[CRITIQUE] Overlord

Par Elodie11 @EloFreddy

Réalisé par : Julius Avery

Avec : Jovan Adepo, Wyatt Russell…

Durée : 1h50

Genre : Horreur/Guerre

Date de sortie cinéma : 21 Novembre 2018

Interdit aux moins de 16 ans

Synopsis

À la veille du débarquement, un groupe de parachutistes est largué en France occupée. Alors qu’ils luttent pour accomplir ce qui ressemble à une mission impossible, ils tombent sur un laboratoire secret dans lequel sont menées des expériences surnaturelles, aussi étranges que terrifiantes.

Critique

Un coup de tonnerre dans un ciel criblé de balles et voilà que débarque un bataillon parachuté dans l’horreur de la seconde guerre mondiale. Sous les bombes et les mines anti-personnel, l’introduction d’Overlord sait se faire percutante n’enviant rien aux grands films de guerre.

Un réalisme froid, poisseux et tranchant qui introduit petit à petit le véritable Enfer, celui caché au fond d’un laboratoire bien à l’abris des cris. Car c’est bien connu, Hitler aimait jouer au petit alchimiste et si Hollywood s’est déjà emparé de ces faits historiques, Overlord préfère jouer avec les limites entre film de guerre et épouvante. Glissant perpétuellement entre deux genres, le film prend son essence dans nos manuels d’histoire pour distiller avec une patience d’orfèvre son propos. Pour les rares spectateurs qui ne seraient pas au courant du genre traité, la surprise pourrait être totale.

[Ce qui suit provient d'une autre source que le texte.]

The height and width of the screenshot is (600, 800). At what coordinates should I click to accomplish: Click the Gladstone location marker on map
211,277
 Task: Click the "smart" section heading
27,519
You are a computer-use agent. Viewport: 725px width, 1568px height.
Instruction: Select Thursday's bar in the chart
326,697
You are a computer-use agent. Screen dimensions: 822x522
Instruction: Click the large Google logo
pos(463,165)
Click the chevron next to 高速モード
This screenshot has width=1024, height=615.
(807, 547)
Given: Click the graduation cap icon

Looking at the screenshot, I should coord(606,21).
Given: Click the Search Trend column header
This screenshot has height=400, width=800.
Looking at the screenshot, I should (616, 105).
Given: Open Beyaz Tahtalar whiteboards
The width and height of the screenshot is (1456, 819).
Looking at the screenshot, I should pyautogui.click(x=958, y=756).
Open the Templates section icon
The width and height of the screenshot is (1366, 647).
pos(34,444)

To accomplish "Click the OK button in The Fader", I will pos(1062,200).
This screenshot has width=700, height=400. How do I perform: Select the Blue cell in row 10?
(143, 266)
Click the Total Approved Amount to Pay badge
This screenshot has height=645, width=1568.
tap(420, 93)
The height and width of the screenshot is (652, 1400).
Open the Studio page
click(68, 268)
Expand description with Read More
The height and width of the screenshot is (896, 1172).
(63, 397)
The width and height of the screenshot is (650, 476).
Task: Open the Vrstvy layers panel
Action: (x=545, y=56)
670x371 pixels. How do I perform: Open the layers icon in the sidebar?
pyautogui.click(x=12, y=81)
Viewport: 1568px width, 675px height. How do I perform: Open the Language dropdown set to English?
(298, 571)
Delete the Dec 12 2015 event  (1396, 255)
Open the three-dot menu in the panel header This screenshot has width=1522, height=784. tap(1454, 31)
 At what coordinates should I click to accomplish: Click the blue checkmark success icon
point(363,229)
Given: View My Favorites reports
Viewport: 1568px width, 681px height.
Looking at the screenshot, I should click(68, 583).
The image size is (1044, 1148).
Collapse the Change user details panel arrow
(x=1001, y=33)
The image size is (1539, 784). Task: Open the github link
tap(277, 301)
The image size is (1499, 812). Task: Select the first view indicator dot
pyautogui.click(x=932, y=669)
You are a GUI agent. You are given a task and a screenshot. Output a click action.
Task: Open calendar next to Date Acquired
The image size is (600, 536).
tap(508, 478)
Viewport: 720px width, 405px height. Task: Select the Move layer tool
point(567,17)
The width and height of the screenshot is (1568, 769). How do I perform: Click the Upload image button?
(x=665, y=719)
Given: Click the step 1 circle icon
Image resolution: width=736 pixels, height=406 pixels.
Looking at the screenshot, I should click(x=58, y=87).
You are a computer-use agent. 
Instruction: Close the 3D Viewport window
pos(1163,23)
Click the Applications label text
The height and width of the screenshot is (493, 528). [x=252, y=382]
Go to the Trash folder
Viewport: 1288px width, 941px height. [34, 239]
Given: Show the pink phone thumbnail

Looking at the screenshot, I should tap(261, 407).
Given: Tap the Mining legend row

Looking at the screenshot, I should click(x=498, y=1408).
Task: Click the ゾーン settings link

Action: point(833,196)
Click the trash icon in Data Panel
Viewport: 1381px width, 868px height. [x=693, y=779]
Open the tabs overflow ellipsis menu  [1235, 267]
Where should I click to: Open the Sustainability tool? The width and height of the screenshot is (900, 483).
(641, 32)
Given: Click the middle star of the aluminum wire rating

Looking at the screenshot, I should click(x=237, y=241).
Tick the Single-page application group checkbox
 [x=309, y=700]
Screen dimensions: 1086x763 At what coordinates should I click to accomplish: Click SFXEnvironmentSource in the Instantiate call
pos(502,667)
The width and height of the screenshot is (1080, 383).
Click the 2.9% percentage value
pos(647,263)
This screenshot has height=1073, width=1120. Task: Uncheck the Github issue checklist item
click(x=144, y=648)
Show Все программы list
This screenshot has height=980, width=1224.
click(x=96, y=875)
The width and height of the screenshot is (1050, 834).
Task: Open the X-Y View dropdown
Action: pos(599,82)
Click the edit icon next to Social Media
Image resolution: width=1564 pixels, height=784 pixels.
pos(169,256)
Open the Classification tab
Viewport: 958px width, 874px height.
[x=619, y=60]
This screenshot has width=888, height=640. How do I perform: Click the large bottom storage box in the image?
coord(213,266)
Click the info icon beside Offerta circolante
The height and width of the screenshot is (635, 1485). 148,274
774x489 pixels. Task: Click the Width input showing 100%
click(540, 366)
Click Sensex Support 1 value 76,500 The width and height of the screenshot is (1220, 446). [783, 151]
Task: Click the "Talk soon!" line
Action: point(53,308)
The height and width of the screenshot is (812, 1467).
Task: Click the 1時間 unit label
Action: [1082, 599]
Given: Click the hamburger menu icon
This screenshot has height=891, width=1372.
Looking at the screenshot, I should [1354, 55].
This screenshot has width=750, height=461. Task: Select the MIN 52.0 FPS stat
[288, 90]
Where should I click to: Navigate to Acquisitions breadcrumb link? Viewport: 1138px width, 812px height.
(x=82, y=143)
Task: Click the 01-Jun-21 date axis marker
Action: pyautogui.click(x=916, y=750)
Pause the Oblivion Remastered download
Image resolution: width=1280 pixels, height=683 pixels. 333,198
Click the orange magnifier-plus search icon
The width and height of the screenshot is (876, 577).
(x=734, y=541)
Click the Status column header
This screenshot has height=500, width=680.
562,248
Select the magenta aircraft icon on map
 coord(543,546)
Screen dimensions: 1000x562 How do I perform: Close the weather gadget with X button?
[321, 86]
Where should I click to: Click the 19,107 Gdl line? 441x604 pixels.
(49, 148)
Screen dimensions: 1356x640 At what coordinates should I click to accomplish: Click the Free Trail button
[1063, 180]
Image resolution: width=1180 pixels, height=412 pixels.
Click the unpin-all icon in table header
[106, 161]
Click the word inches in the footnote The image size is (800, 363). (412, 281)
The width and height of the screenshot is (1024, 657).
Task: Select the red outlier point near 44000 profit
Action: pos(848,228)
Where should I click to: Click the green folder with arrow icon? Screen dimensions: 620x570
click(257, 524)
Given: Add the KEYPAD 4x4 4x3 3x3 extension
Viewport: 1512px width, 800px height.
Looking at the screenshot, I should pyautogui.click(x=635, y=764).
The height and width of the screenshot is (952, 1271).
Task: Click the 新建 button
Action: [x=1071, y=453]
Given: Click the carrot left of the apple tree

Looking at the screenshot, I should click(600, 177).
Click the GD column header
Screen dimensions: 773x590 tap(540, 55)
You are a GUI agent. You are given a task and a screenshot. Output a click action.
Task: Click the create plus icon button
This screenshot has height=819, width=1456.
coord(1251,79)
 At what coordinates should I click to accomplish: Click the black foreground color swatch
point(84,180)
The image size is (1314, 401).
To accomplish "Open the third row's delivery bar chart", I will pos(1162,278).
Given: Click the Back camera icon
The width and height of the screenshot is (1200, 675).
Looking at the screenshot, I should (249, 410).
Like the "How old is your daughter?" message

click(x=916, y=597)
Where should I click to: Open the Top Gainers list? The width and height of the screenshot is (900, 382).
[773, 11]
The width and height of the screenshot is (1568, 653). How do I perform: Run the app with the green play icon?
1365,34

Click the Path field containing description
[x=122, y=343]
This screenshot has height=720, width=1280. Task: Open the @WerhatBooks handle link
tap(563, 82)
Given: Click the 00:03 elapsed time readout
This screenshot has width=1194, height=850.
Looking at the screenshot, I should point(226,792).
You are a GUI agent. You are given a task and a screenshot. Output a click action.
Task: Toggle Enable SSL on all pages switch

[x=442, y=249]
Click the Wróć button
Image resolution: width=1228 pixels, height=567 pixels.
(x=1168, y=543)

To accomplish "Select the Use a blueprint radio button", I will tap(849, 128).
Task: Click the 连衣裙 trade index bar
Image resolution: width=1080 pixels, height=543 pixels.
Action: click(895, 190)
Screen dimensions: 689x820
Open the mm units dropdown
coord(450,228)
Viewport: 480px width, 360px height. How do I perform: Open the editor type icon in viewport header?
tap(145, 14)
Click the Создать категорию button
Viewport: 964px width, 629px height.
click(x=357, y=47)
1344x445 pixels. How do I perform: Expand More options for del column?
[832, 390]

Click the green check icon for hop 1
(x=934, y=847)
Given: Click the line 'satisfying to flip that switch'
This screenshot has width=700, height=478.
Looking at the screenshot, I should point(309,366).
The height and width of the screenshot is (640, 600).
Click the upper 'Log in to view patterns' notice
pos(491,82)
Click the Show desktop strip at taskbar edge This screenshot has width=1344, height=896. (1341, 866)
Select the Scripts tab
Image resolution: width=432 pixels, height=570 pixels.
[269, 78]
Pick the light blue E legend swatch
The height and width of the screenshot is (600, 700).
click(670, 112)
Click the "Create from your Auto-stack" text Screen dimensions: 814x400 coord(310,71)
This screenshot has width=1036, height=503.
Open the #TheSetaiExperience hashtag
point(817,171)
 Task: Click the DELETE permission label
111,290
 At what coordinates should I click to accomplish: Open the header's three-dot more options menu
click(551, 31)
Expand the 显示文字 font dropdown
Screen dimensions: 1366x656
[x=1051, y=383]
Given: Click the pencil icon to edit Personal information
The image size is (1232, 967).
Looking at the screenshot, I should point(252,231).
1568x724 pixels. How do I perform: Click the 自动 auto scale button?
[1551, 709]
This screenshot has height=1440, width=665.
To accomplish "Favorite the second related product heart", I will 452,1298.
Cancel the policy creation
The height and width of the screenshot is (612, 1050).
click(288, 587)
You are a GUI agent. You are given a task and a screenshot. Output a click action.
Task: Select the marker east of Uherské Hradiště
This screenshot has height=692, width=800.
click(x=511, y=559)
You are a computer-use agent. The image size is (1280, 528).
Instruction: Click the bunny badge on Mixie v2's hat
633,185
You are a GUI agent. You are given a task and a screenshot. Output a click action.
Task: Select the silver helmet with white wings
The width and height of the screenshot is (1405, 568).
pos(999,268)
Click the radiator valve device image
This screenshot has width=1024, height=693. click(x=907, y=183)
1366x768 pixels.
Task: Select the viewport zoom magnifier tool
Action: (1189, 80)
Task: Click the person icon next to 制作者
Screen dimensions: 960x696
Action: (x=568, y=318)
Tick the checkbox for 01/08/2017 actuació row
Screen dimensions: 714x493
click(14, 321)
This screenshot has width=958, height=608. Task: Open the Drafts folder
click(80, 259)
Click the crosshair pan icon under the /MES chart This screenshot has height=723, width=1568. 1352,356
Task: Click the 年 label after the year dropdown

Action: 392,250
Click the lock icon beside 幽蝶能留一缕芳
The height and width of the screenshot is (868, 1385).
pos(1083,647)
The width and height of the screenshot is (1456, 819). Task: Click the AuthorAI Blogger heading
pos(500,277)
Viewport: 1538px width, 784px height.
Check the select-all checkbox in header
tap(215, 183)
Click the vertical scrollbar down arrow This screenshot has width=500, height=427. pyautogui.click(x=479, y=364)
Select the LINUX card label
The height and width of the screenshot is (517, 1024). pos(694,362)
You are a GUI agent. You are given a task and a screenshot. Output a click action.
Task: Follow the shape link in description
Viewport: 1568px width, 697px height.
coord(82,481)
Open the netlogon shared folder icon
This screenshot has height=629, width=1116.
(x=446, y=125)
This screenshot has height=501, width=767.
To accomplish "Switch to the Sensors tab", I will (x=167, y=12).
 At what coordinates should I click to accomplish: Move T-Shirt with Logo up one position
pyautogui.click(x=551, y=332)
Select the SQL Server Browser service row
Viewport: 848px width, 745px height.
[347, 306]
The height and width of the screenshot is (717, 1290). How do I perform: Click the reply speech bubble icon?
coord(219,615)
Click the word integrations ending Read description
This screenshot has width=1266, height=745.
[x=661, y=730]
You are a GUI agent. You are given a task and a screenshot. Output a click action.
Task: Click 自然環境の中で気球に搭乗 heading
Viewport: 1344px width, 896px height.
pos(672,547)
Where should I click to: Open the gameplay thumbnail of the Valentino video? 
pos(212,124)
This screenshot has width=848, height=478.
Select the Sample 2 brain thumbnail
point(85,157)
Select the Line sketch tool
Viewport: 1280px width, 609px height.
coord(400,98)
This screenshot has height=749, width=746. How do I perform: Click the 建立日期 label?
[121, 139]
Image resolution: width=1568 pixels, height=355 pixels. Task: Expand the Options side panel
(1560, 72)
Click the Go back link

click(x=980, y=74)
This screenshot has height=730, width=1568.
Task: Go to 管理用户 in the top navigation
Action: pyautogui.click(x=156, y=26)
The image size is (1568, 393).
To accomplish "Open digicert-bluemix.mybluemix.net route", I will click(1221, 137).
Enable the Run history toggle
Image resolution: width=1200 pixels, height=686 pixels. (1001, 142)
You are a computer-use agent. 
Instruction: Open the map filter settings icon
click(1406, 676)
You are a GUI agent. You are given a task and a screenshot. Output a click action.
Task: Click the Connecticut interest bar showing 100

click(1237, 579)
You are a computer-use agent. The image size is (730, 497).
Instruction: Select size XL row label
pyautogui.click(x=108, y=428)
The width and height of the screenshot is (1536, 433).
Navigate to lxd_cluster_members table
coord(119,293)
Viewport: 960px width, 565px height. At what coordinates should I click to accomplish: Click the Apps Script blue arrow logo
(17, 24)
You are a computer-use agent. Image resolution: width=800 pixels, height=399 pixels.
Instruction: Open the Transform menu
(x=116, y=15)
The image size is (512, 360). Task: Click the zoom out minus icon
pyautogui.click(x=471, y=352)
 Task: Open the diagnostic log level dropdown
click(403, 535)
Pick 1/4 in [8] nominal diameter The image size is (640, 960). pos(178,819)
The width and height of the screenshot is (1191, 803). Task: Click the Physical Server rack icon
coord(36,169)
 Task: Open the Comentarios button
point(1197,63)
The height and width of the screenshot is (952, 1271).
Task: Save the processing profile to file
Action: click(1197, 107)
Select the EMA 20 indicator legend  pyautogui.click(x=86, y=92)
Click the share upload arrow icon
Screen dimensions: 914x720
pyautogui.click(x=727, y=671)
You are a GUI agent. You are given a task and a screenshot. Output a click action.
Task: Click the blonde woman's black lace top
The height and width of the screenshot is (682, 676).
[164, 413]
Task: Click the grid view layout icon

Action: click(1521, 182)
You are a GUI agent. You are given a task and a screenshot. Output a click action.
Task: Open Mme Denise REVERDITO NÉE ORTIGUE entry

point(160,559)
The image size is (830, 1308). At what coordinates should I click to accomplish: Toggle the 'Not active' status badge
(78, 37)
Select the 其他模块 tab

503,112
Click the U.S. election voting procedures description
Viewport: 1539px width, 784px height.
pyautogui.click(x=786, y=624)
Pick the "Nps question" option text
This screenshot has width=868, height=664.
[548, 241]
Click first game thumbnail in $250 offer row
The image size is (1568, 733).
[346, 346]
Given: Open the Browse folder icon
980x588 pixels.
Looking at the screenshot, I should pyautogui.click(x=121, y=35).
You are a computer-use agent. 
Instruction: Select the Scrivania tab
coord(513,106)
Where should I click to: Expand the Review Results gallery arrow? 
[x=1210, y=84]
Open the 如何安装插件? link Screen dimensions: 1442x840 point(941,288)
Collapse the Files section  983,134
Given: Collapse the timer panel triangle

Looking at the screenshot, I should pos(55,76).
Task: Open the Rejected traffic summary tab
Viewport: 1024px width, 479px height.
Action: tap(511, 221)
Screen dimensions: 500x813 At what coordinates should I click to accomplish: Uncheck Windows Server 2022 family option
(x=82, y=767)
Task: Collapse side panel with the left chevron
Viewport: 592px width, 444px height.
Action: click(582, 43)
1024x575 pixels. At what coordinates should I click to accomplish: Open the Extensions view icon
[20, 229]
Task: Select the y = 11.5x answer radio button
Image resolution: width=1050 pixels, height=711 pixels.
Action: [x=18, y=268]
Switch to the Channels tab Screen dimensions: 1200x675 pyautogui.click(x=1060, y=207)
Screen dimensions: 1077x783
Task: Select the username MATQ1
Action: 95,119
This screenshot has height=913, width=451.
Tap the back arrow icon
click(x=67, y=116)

Que ceux qui s’attendaient à ne voir qu’un film de zombis nazis prennent la fuite, ici la terreur nait du réel, les monstres sont faits de chair et renaissent dans des lambeaux putrides et mal intentionnés.

En introduisant le fantastique par petites touches savamment dosées, Julius Avery permet à son film de s’émanciper des autres productions du genre. Gardant toujours un repère historique, les expériences zombiesques ne deviennent que l’étendard de la folie humaine, en s’enfonçant toujours plus dans le délire schizophrénique de devenir maitre du monde quitte à régner sur des cendres. Tripes éparpillées, torture, Overlord sait se faire désirer dans l’hémoglobine malheureusement il semblerait qu’un effet de censure ait eu pour effet d’en absorber toute la violence qui aurait pu imbiber le propos du réalisateur. Et c’est là qu’Overlord montre ses limites : en choisissant de ne pas s’enfoncer dans un survival horror, le fun et la terreur promis dans la bande annonce s’estompent pour ne laisser que quelques apparitions certes, bien fichues, mais bien trop rares pour vraiment rendre cette série B exaltante.

On se laisse tout de même volontairement fauché par ce thriller horrifique qui outre les bonnes idées, parvient à rendre une copie propre, gribouillée par une mise en scène dynamique et des acteurs convaincants. Dommage que la bonne morale d’Hollywood soit passée par là, le rendu aurait pu remuer l’Enfer et secouer nos estomacs. A la place, Julius Avery signe un film de guerre réaliste où l’horreur ne termine qu’au second plan, divertissant mais peut-être un peu trop sage pour les amateurs de sensations fortes.

Comme une grenade explosive qui démarre à toute allure Overlord se fond ensuite dans le convenu d’une trame manichéenne basique et proprette. Si l’horreur de la guerre est viscérale, celle des expériences se fond un peu trop bien dans le décor pour qu’on puisse véritablement s’y attacher et se tâcher d’hémoglobine. Sans aller au bout de son propos, Overlord reste une série B jouissive et un vrai défouloir pour les amateurs du genre.